For someone who’s “not a big chocolate fan,” Brianca Wolfrey sure does use a lot of it in the dessert she created for the 2015 Healthy Dessert Contest.

Chocolate Meringue with Toasted Hazelnuts and Raspberries

Chocolate Meringue with Toasted Hazelnuts and Raspberries

The beautifully created dessert by River Stone Chophouse’s pastry chef won the Presentation Award from the judges. Wolfrey came up with a chocolate meringue piped into a champagne flute and topped with toasted hazelnuts and raspberries — all for only 202 calories per serving.

The only problem is that, at the end of the dessert, there’s still half a spoonful of chocolate meringue at the bottom of the glass that the spoon is too wide to reach.

Wolfrey got the idea from a cooking show where they were featuring healthy desserts, but the recipe didn’t quite meet the contest’s definition of healthy. She tinkered with the ingredients until she got it under 250 calories.

The meringue is made from the usual egg whites, cream of tartar, sugar, salt and vanilla extract, along with a generous helping of cocoa powder.

Wolfrey says she cooked to help calm herself during stressful times at Elizabeth City State University, where she majored in biology.

Brianca Wolfrey

Brianca Wolfrey

She was studying to become a pediatrician but soon discovered she really wanted to cook for a living.

“It’s something I’m passionate about,” she said. “I think everybody should find their passion.”

The Gates County, N.C., native grew up on soul food but has learned to cook and eat many different things.

“When I went to culinary school, it opened my eyes to different things,” she said. She especially likes Italian, Asian and Indian food.

She has to watch what she eats closely, though, since she is allergic to peanuts and strawberries. She still cooks with them, though, when others are eating it.

“I try to connect with my food,” she said. “Especially when I can’t taste it, I feel my way through it.”

Her ultimate goal is to have her own restaurant, she said. Perhaps the chocolate meringue will be on the menu there.

People’s Choice Award

At first, it didn’t look like Aaron Spring’s creation for the 2015 Healthy Dessert Contest was going to go over very well.

Ginger Agave Panna Cotta

Ginger Agave Panna Cotta

“It was a hard sell at first,” the Mosaic chef said of his Ginger Agave Panna Cotta. But then, “every single one of them that had it loved it.”
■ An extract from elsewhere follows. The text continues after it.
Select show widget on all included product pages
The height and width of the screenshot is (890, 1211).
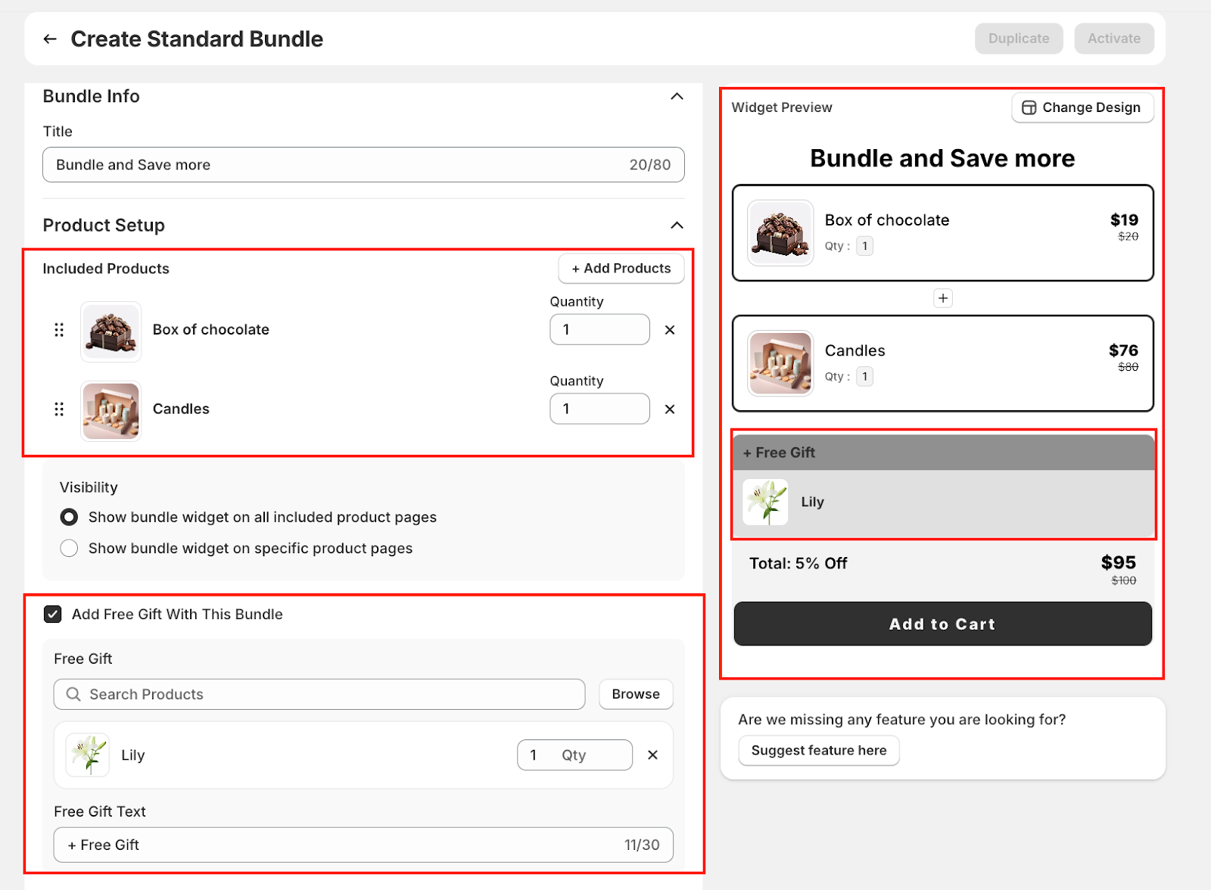69,517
So much so, in fact, that they all voted for it to win the People’s Choice Award in the Suffolk Partnership for a Healthy Community’s contest.

Italian for “cooked cream,” panna cotta is what Spring likes to call an “eggless custard.” Flavored with ginger and topped with agave, a basil salad and grilled oranges, the dessert clocked in at fewer than 100 calories per serving.
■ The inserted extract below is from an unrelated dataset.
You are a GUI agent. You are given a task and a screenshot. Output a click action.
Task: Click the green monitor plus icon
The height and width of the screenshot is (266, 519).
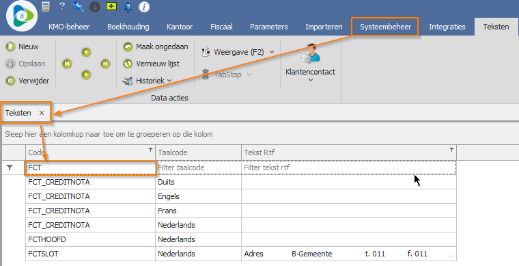[111, 7]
Spring said his main motivation for the dessert was using local ingredients and making something home chefs can easily replicate.

But the panna cotta wasn’t his first try. There was a lot of trial and error to figure out what he was going to make, Spring said. It included a sweet potato tamale.

“I just couldn’t get it to work and be under the calorie content,” he said of the tamale. “It was fun to do it. I loved the challenge of it.”

Aaron Spring

Aaron Spring

After serving in the U.S. Army for three years as a chef, most of that time in Korea, Spring enjoys cooking smaller portions. But he still wants it to be exciting for the people who eat his creations.

“I want to take you on a roller coaster ride,” he said. “I want you to not expect it but be thrilled with what you get.”

The panna cotta was a perfect example of that, he said.

“It’s not overly sweet for a dessert,” he said. “So it’s surprising and fulfilling, but without having a sweet ending.”